If users want to display a window or application full screen, currently the window will fill the screen regardless of the panel setting (in KDE at any rate). That is what they want and expect. If I understand your reply, the "current plan" will change that behaviour, and they will have to first change state on the panel to achieve the same display. Is that right?

You can set a VM's window "above" or "fullscreen", using window manager's controls (right click on the title bar menu, or equivalent key combo). It's just VM cannot do it on its own by default. There is a GUI daemon option (disabled by default) to allow a VM to set "fullscreen" state. https://www.qubes-os.org/doc/how-to-enter-fullscreen-mode/ (for R4.0, on R4.1 it is achieved via qvm-features: https://dev.qubes-os.org/projects/core-admin-client/en/latest/manpages/qvm-features.html#gui-gui-default).

[marmarek]

Generally, I think it is a good idea, we do similar thing already to avoid popping above a screen locker.

[andrewdavidwong]

We'll have some users who don't yet understand the implications of full screen windows, and certainly some users will want to watch full-screen movies, etc. I'm guessing we want some kind of interactivity to educate these users and elicit their desired outcome:

1. Window attempts to go full screen.
2. Something pops up in dom0: "The window in the qube just tried to go full screen. Full screen windows can attempt to impersonate dom0 or prevent you from controlling your system. Do you want to let this window go full screen? [Yes] [No] [(x)] Never ask me again]"

I'm sure all of this could be done better, but you get the idea.

[DemiMarie]

@ninavizz suggested a persistent overlay of some sort, so that users always know that a window has gone fullscreen and can always regain control. I will leave the details to her.

[ninavizz]

@DemiMarie I feel like a jerk asking this, but... I don't exactly understand what the original comment is describing. Or what a "trusted menu" is. Mind describing for me what a user would see—bothas things are today, and as this issue proposes? And, what the intent is between both?

[DemiMarie]

@DemiMarie I feel like a jerk asking this, but... I don't exactly understand what the original comment is describing. Or what a "trusted menu" is. Mind describing for me what a user would see—bothas things are today, and as this issue proposes? And, what the intent is between both?

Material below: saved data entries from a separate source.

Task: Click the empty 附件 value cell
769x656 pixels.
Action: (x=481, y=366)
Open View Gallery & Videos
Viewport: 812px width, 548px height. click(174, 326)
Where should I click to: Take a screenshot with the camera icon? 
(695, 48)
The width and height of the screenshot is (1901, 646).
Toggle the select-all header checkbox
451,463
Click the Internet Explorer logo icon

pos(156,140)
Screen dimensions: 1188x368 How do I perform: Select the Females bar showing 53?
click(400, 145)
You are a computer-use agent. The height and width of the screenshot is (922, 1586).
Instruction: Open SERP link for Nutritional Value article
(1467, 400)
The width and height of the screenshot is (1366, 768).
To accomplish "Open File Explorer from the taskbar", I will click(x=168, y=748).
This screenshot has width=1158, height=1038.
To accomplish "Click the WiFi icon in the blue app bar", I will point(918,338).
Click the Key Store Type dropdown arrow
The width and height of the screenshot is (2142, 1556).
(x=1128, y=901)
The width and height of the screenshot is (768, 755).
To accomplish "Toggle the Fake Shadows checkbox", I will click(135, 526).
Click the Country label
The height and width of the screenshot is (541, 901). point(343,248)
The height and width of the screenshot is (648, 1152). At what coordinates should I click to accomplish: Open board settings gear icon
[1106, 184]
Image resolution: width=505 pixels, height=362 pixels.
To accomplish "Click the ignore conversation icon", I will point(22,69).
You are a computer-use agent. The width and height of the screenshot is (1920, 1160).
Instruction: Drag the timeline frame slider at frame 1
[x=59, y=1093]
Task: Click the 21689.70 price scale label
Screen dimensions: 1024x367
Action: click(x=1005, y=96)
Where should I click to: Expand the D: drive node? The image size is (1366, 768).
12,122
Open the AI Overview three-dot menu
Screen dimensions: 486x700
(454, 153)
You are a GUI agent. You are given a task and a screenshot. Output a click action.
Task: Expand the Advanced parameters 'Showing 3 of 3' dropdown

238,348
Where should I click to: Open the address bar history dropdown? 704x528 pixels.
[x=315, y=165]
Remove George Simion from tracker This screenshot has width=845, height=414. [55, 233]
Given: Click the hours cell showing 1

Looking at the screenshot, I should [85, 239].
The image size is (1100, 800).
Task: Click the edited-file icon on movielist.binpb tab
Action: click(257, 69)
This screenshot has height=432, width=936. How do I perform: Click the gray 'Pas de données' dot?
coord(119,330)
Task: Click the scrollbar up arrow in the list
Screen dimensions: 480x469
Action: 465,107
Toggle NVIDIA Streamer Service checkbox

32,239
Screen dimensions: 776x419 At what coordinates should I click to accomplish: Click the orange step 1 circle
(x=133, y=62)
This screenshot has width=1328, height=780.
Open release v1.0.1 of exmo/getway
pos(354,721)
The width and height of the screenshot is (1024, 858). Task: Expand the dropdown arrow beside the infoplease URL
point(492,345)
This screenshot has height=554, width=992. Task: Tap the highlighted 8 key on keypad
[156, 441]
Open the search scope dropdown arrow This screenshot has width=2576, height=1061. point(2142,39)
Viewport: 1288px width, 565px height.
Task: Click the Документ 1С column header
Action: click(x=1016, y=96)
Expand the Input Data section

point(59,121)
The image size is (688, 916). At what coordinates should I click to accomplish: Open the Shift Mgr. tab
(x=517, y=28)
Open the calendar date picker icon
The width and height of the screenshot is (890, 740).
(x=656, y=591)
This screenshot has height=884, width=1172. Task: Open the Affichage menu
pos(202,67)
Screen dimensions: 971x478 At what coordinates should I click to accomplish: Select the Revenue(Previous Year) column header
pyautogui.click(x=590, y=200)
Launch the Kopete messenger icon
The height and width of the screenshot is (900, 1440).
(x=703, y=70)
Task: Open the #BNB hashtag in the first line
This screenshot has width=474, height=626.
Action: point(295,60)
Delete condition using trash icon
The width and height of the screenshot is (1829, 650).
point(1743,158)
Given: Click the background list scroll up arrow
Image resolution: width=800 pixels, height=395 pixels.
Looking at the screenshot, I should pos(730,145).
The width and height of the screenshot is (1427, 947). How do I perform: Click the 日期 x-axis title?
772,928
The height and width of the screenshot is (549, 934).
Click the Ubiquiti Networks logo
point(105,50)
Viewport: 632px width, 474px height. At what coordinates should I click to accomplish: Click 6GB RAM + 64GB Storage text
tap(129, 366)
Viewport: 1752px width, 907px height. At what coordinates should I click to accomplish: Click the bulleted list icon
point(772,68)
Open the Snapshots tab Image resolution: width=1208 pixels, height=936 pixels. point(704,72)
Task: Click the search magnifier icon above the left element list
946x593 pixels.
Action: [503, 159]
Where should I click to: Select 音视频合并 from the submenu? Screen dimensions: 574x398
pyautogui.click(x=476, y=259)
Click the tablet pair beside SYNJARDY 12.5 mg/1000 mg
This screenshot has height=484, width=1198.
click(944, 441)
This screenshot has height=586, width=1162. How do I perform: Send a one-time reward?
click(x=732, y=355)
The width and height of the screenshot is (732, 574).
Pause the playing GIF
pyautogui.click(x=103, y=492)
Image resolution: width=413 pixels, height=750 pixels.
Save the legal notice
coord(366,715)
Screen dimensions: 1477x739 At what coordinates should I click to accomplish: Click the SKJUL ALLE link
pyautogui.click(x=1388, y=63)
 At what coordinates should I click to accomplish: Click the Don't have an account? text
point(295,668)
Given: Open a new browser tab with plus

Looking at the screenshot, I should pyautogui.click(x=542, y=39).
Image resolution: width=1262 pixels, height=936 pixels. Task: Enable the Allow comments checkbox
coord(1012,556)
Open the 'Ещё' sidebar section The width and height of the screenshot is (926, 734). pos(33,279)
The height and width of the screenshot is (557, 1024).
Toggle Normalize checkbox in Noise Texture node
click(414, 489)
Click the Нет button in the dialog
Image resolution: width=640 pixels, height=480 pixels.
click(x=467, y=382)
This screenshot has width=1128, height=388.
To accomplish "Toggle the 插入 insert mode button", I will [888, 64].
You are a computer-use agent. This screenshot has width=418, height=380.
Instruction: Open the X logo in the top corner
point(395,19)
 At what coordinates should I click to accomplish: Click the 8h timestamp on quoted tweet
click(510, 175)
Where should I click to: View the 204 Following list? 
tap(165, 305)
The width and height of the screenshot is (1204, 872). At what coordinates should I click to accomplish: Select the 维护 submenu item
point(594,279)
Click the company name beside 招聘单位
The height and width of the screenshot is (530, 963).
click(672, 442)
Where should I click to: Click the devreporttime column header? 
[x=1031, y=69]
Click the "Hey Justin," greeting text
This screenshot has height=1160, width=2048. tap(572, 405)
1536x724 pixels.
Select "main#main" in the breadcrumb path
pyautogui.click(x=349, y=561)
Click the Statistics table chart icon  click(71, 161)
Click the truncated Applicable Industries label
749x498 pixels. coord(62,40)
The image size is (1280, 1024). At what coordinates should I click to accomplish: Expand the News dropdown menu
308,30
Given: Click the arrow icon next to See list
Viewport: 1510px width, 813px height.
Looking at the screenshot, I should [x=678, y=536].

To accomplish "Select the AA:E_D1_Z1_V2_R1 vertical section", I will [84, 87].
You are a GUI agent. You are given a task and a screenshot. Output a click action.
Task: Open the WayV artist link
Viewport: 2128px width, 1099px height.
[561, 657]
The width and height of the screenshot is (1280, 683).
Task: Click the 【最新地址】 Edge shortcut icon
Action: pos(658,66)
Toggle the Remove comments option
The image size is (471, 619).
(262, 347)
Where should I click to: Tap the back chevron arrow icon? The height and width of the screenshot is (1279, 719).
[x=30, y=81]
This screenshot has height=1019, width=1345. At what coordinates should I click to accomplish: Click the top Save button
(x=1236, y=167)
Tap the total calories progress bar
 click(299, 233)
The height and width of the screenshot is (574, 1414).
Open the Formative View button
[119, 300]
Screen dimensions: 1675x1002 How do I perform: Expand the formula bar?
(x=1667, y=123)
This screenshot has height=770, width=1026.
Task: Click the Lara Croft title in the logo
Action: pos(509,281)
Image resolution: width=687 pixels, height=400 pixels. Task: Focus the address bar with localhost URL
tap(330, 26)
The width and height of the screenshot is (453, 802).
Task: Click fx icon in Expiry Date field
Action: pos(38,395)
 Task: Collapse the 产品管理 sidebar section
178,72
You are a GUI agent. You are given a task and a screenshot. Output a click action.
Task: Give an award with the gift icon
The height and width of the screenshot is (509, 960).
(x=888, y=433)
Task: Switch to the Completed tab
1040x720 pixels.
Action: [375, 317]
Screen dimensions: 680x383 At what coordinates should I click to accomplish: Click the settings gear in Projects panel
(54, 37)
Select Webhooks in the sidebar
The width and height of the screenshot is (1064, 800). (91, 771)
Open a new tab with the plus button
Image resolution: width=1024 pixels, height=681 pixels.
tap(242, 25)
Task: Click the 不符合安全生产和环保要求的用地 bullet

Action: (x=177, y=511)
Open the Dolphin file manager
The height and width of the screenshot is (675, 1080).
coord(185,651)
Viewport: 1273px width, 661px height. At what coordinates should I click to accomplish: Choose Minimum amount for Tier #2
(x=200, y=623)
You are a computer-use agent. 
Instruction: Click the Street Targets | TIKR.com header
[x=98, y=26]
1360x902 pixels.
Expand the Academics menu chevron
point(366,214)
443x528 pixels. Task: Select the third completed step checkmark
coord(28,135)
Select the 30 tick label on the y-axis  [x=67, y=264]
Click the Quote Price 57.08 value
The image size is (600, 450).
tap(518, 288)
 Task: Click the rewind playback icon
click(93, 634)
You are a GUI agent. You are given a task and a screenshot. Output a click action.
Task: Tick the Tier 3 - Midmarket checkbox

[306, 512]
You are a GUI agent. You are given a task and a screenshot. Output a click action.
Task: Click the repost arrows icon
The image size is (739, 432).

You aren’t a jerk :smile:.

A trusted menu would be the app menu, or the menu one gets when clicking on one’s username. Right now, I believe that qubes can overlay such menus with an override redirect window, but I am not certain of this. The window would obviously have its normal border. The purpose of this change would be to prevent that from happening.

That said, I think a solution for full-screen is much more urgent and important. Full-screen is a very real use-case with significant security consequences.